Categoricals in Pandas

pandas
Published

October 3, 2024

Pandas, the powerful Python data manipulation library, offers a fantastic tool for handling categorical data efficiently: the Categorical data type. Categorical data represents values that can belong to a finite set of categories or levels. Understanding and utilizing Pandas’ Categorical type significantly improves memory usage and speeds up various operations, especially when dealing with datasets containing many repeated categorical values.

Why Use Pandas Categoricals?

Before diving into the specifics, let’s highlight the key advantages of using Pandas Categorical data:

  • Memory Efficiency: Categoricals store data more compactly than object dtype columns. They represent each unique category with a numerical code, reducing memory consumption dramatically, especially when dealing with large datasets and many repeated categories.

  • Performance Boost: Operations on categorical data are often faster than on object dtype columns. This is because Pandas can optimize calculations based on the predefined categories.

  • Improved Data Integrity: Using categoricals helps ensure data consistency by explicitly defining the valid categories. This prevents typos and inconsistencies that might creep in when working with textual representations.

Creating Categorical Data in Pandas

There are several ways to create categorical data in Pandas:

1. Using the pd.Categorical constructor:

import pandas as pd

data = ['apple', 'banana', 'apple', 'orange', 'banana', 'apple']
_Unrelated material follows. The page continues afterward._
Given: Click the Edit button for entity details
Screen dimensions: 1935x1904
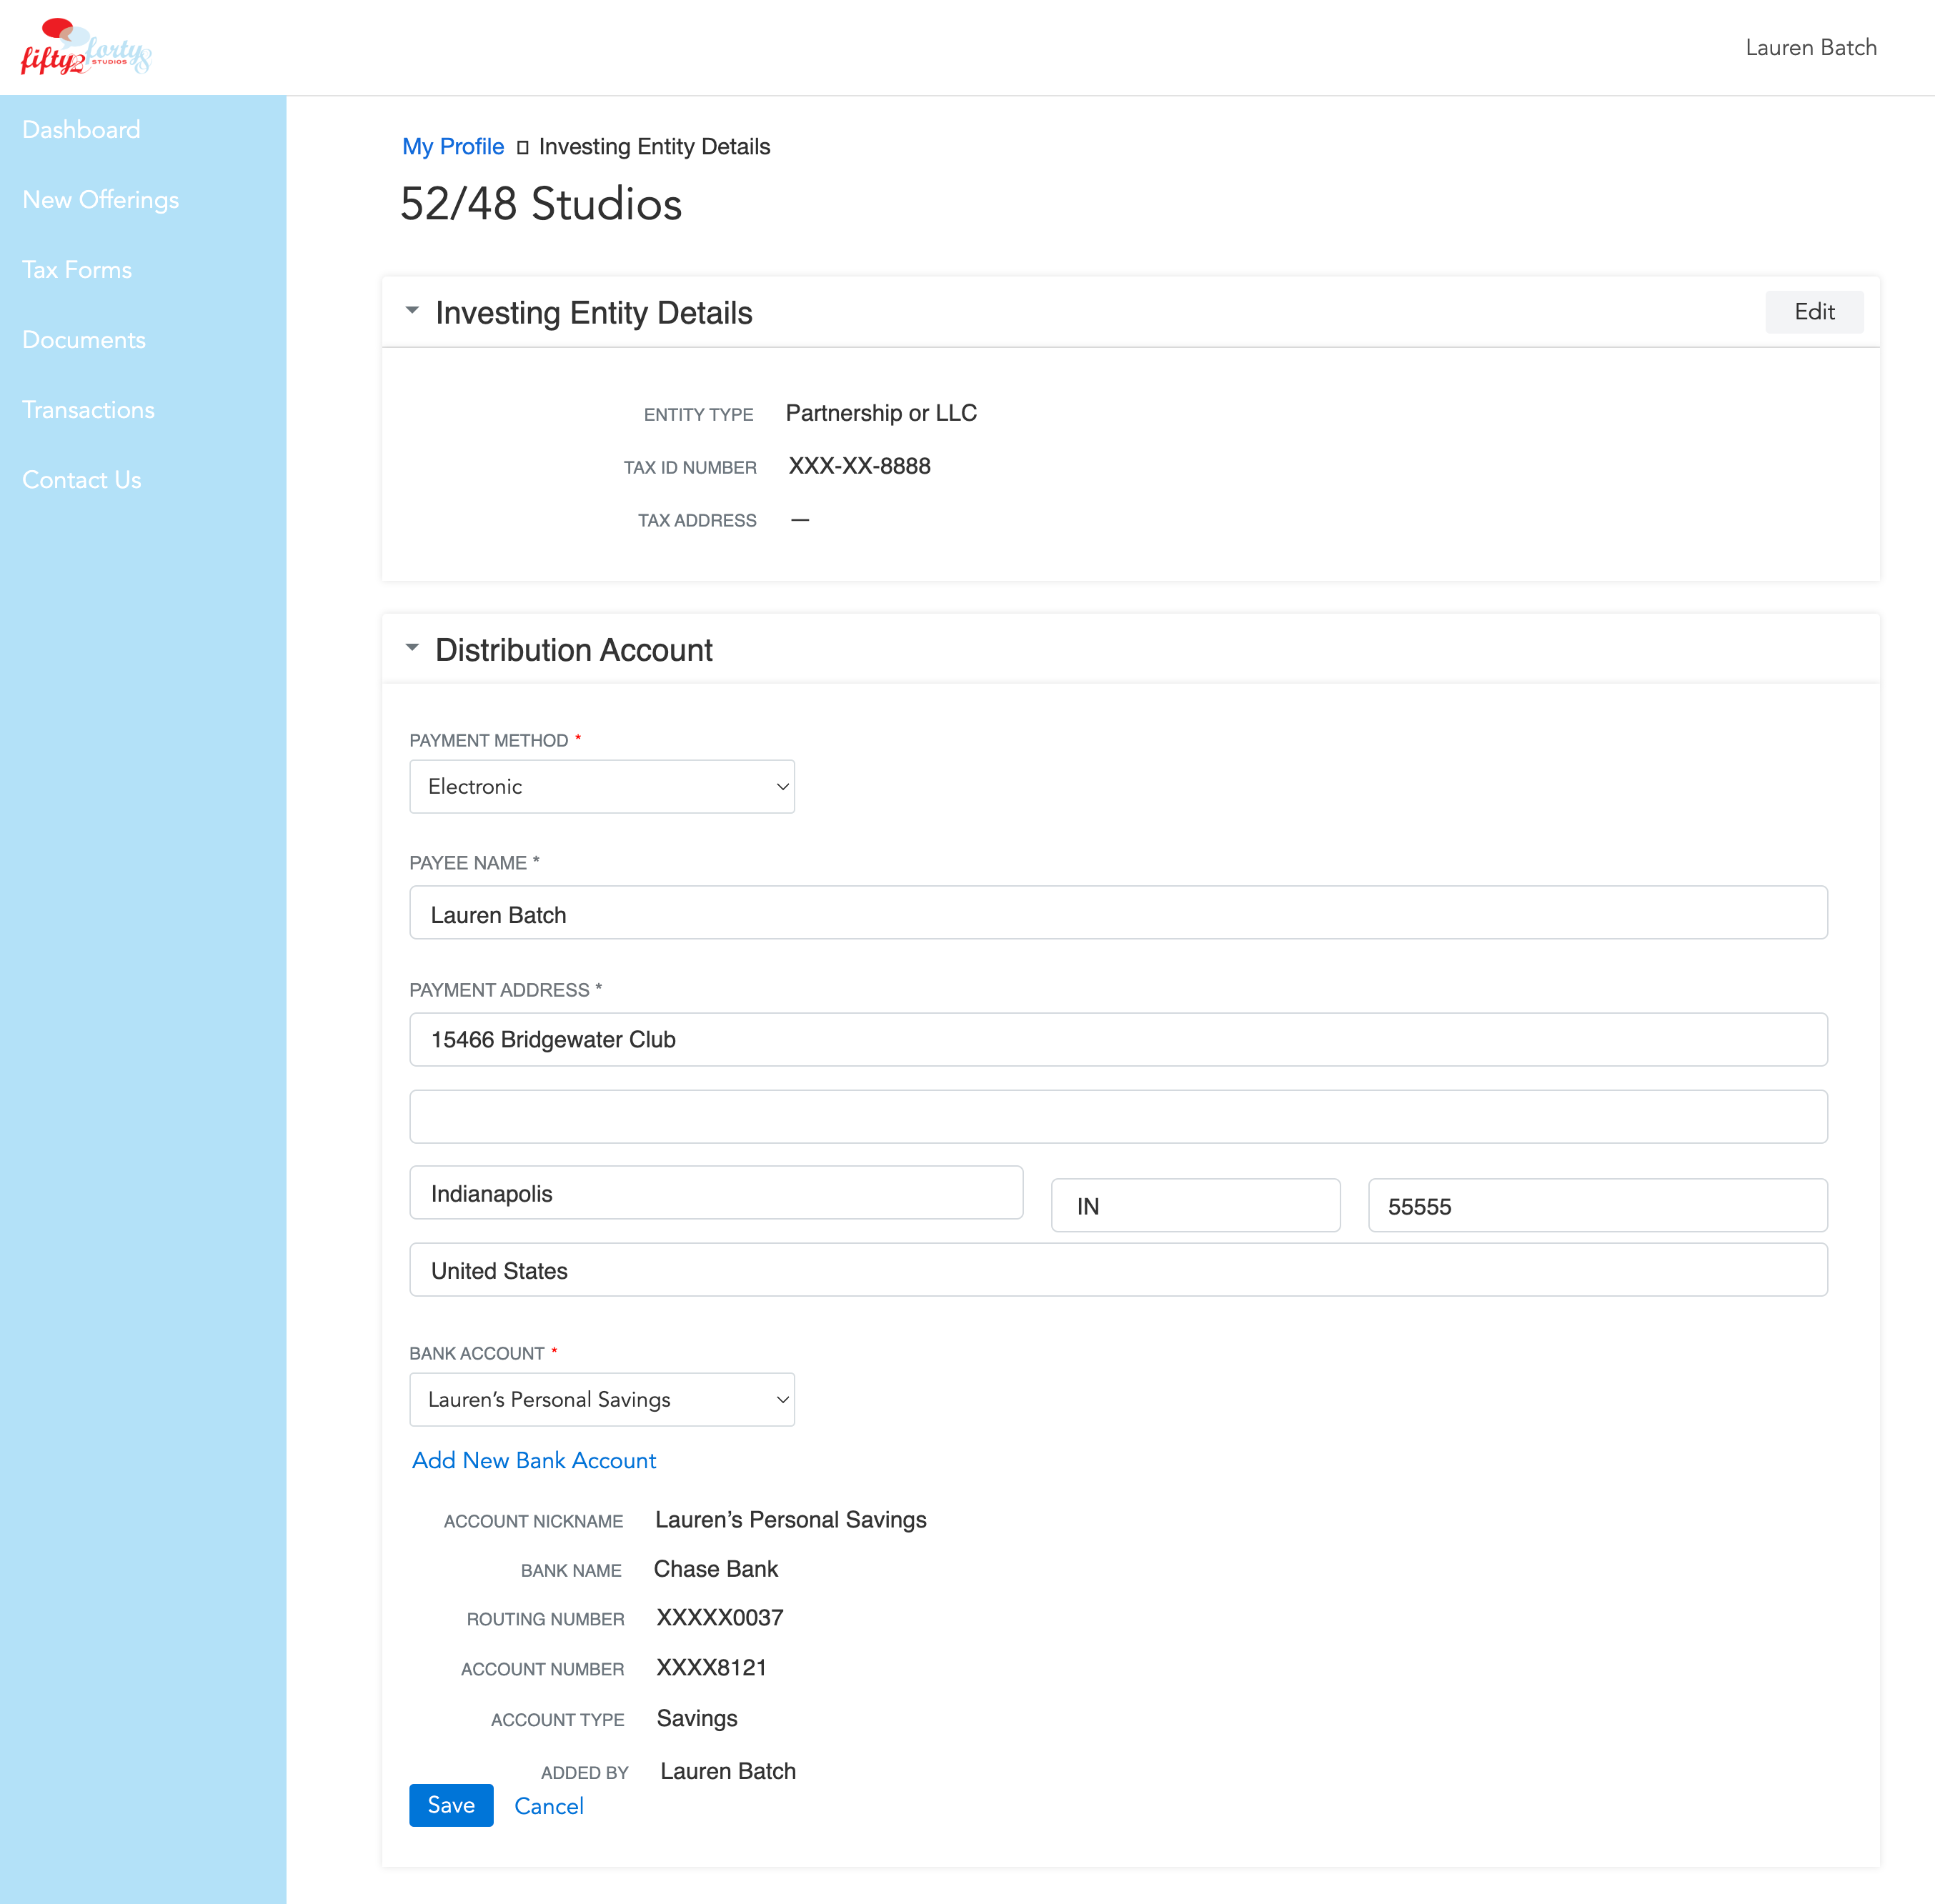Looking at the screenshot, I should (1813, 312).
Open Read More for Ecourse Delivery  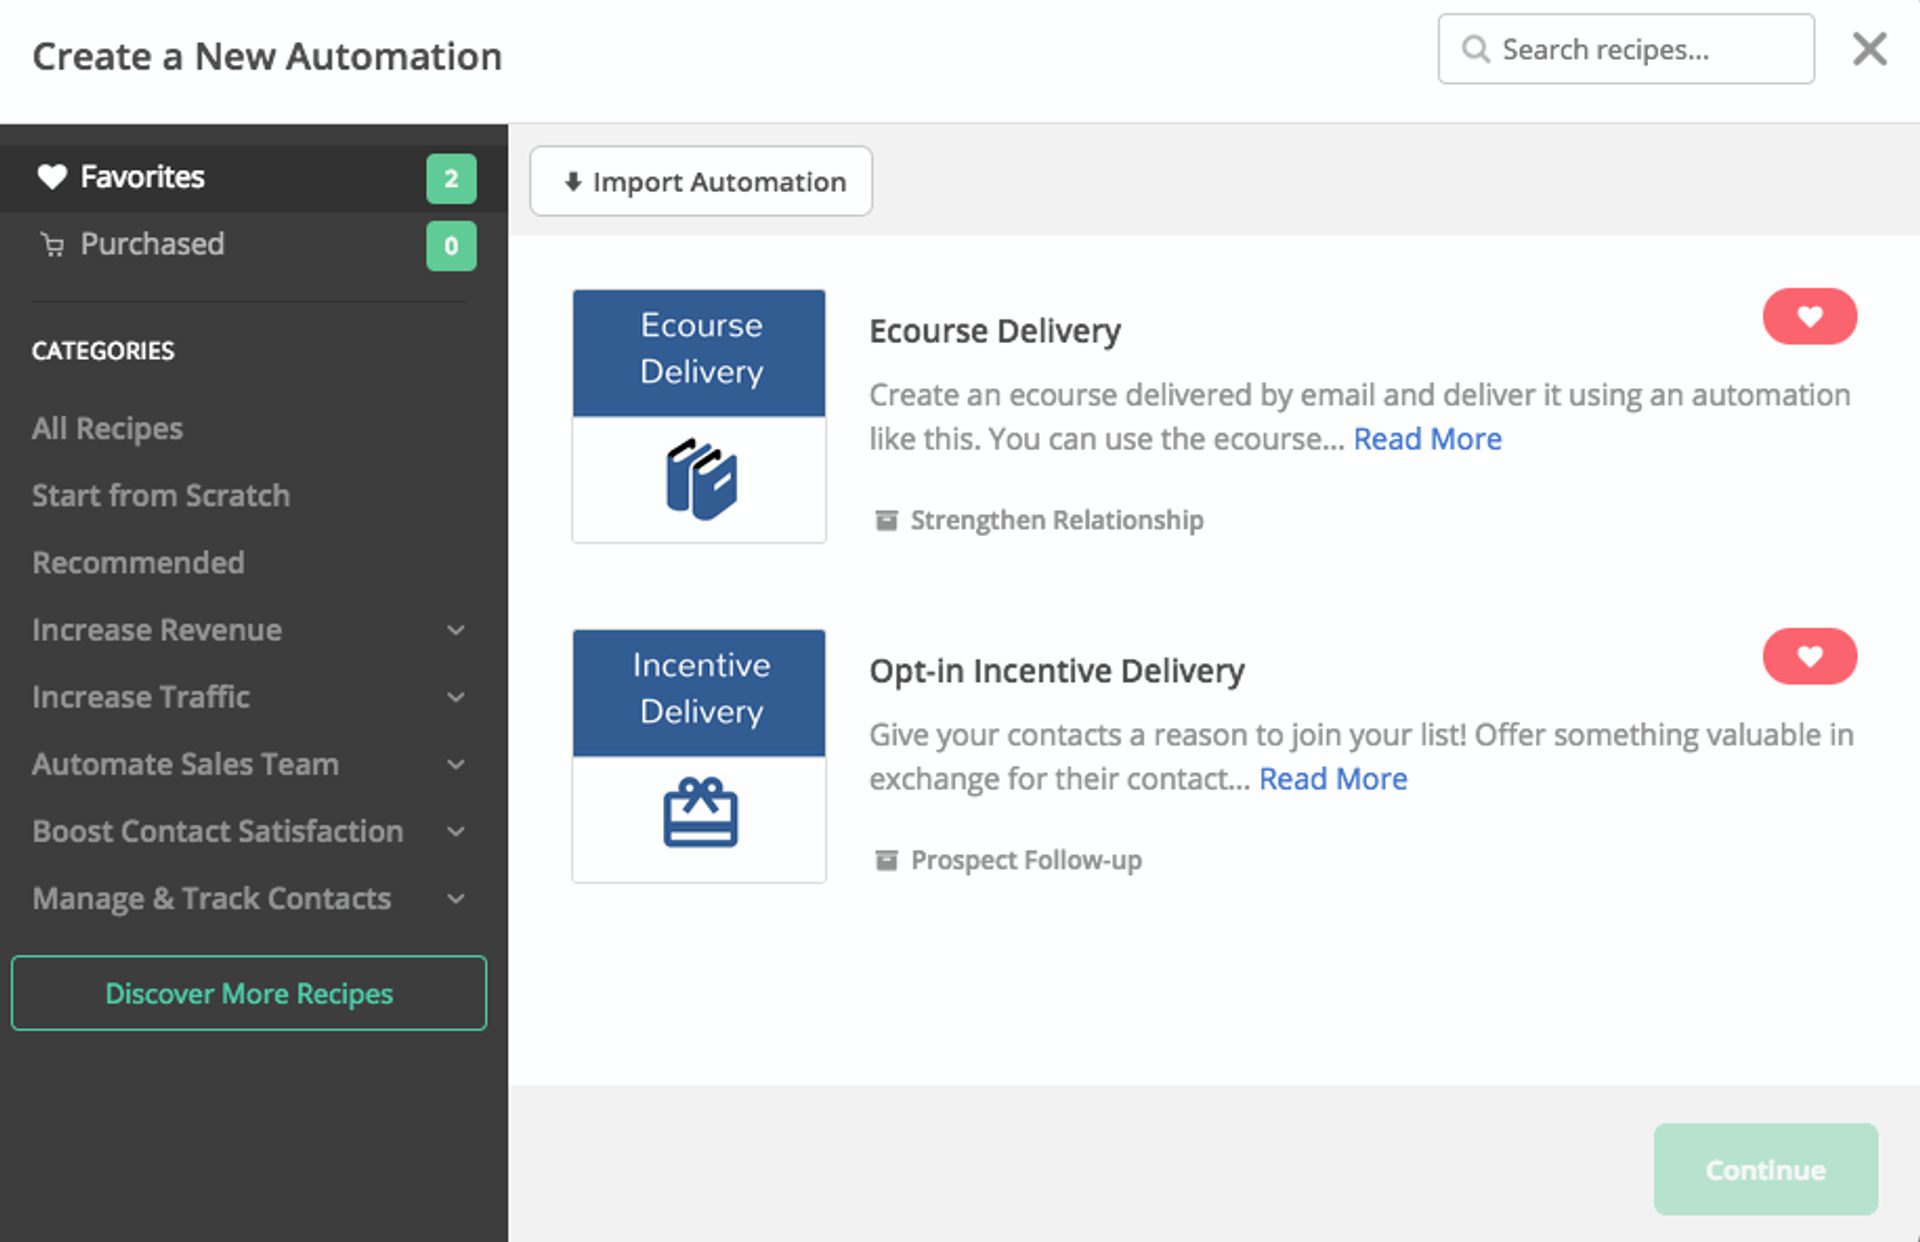[x=1427, y=438]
categories = pd.Categorical(data)
print(categories)
print(categories.categories) # access the unique categories

series = pd.Series(categories)
print(series)

#DataFrame with Categorical column
df = pd.DataFrame({'fruit': categories})
print(df)

2. Specifying categories during creation:

You can explicitly define the order of categories:

ordered_categories = pd.Categorical(data, categories=['banana', 'apple', 'orange'], ordered=True)
print(ordered_categories)
#ordered=True makes the category ordered, enabling comparison operations.

3. Converting existing columns to categorical:

df = pd.DataFrame({'fruit': ['apple', 'banana', 'apple', 'orange', 'banana', 'apple']})
df['fruit'] = pd.Categorical(df['fruit'])
print(df)

Working with Categorical Data

Once you have a categorical column, you can perform various operations:

1. Accessing Categories and Codes:

print(df['fruit'].cat.categories) # Access the categories
print(df['fruit'].cat.codes) # Access the numerical codes representing the categories.

2. Renaming Categories:

df['fruit'] = df['fruit'].cat.rename_categories({'apple': 'Apple', 'banana': 'Banana'})
print(df)

3. Adding Categories:

df['fruit'] = df['fruit'].cat.add_categories(['grape'])
print(df)

4. Removing Categories:

df['fruit'] = df['fruit'].cat.remove_categories(['grape'])
print(df)

5. Setting Categories:

df['fruit'] = df['fruit'].cat.set_categories(['Banana', 'Apple', 'Orange'])
print(df)

6. Sorting by Category:

Because we set ordered=True earlier, we can easily sort:

ordered_categories = pd.Categorical(data, categories=['banana', 'apple', 'orange'], ordered=True)
series = pd.Series(ordered_categories)
print(series.sort_values())

These examples demonstrate the versatility and efficiency of Pandas’ Categorical type. By leveraging this feature, you can significantly enhance the performance and manageability of your data analysis workflows.